» **DIRECTIONS FOR THIS TASK**
Report each line of the data that contains the string "computer".

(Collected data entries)
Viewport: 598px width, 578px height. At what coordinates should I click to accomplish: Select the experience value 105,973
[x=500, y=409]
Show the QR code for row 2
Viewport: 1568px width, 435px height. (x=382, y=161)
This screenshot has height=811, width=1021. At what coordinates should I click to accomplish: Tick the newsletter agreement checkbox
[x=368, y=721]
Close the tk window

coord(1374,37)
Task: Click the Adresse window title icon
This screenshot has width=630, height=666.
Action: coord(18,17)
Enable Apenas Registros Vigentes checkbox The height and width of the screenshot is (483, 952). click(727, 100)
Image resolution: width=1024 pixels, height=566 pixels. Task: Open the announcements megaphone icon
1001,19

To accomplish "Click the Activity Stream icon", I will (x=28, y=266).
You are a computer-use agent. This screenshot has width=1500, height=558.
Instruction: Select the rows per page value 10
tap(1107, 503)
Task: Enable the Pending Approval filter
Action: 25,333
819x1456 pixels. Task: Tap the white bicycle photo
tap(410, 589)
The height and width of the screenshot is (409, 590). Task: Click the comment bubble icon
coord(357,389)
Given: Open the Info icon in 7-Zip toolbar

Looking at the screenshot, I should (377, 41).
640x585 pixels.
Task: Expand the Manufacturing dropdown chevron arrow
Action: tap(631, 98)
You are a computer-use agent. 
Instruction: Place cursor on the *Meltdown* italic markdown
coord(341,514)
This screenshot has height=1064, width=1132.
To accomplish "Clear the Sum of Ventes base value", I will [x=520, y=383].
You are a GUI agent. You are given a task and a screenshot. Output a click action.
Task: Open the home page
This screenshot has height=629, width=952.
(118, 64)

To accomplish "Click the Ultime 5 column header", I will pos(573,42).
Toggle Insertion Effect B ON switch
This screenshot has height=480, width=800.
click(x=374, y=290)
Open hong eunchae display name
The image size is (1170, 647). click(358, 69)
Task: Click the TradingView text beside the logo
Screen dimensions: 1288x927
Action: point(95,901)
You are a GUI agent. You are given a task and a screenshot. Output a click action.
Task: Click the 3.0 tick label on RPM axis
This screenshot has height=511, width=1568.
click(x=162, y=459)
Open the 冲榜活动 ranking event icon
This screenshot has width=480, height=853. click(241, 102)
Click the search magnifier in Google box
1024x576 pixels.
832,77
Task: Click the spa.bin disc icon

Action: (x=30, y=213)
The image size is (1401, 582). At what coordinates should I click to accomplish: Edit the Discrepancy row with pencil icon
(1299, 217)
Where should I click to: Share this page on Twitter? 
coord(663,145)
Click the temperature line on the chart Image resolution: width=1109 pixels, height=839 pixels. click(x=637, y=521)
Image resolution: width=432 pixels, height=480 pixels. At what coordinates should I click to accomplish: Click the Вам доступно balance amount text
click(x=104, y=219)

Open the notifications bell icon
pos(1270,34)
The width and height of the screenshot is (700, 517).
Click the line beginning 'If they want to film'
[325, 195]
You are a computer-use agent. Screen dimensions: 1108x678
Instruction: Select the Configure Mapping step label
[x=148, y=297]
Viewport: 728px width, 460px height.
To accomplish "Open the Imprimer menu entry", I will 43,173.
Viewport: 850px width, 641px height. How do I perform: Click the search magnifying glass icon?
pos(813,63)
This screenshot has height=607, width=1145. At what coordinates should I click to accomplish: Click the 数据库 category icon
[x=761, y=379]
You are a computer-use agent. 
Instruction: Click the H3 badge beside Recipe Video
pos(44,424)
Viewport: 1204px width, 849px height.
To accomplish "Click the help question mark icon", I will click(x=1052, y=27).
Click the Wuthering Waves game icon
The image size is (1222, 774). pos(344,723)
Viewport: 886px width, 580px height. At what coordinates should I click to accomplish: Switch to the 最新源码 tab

» **RESPONSE FOR THIS EXERCISE**
You are a computer-use agent. This screenshot has width=1500, height=558.
You are a computer-use agent. 
You are a computer-use agent. Screen dimensions: 1108x678
You are a computer-use agent. 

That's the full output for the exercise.